Hong Kong, 4 April 2019 – Airports Council International (ACI) World has today published a new resource for airports in addressing the risks and threats posed by staff members exploiting their positions of trust to harm the airport and others.
ACI’s Addressing Insider Threat handbook was officially launched at the ACI Asia-Pacific/World Annual General Assembly, Conference and Exhibition being held at the AsiaWorld-Expo in Hong Kong, hosted by Hong Kong International Airport.
It provides airports with advice, information and examples, drawing on the experiences of airports around the world on combatting insider threat and identifies best practices that can form a robust multi-layered security system. The handbook explores the current global threat in this area, including cybersecurity risks, and offers a range of different measures and solutions that can be tailored to the unique local conditions and challenges faced by airports around the world.
This is ACI’s second security handbook, preceded by the 2018 publication of the Landside Security Handbook, and is part of the drive to promote airport excellence through sharing guidance on important security topics.
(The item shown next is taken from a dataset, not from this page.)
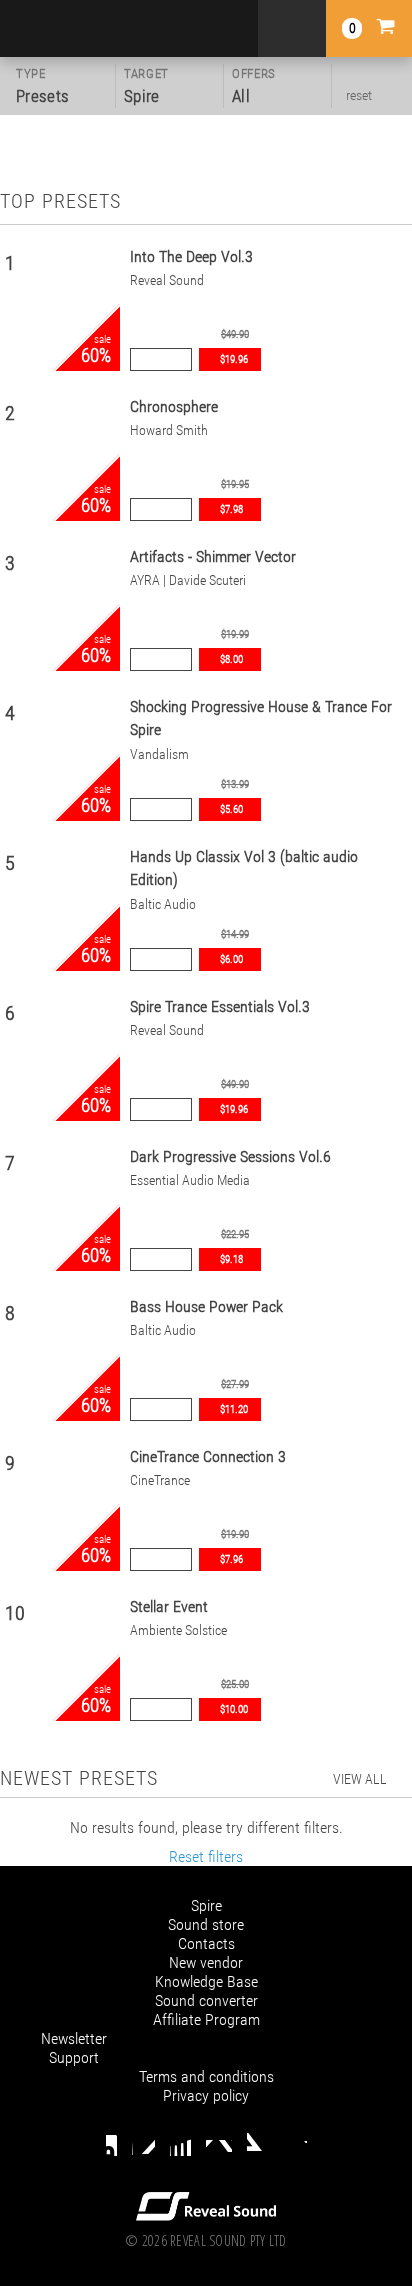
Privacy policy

“Safety and security are top priorities for our industry and recent events show that terrorists continue to try to exploit aviation to do harm, not only from outside the system but also from inside it,” ACI World Director General Angela Gittens said. “The insider threat is posed by people who, willingly or not, facilitate these attacks, where their position of trust and understanding of the system allows them to exploit any vulnerabilities.
“The most efficient mitigation may well be to leverage our own airport communities. The vast majority of airport workers are well-intentioned. We need to ensure that the security culture is strong and that staff are motivated to perform well, are willing to challenge others and to be challenged.
“We believe a risk-based and outcomes-focused approach to security is best for the industry and we should allow different mitigation techniques to be in place at different airports so long as they achieve a similarly high level of security.
“We are grateful to members of the ACI World Security Standing Committee for their contributions, as well as our World Business Partners, ACI EUROPE, the UK’s Centre for the Protection of National Infrastructure, the International Civil Aviation Organization, and Dominic Nessi of Aero Tech Partners for allowing us to use and reference their material.”
While not all of the measures identified in the handbook will be the responsibility of the airport or appropriate in every context, they will provide useful context for discussions with other stakeholders.
ACI also provides a range of training courses for airport members via the ACI Global Training curriculum tailored to airports’ operational needs.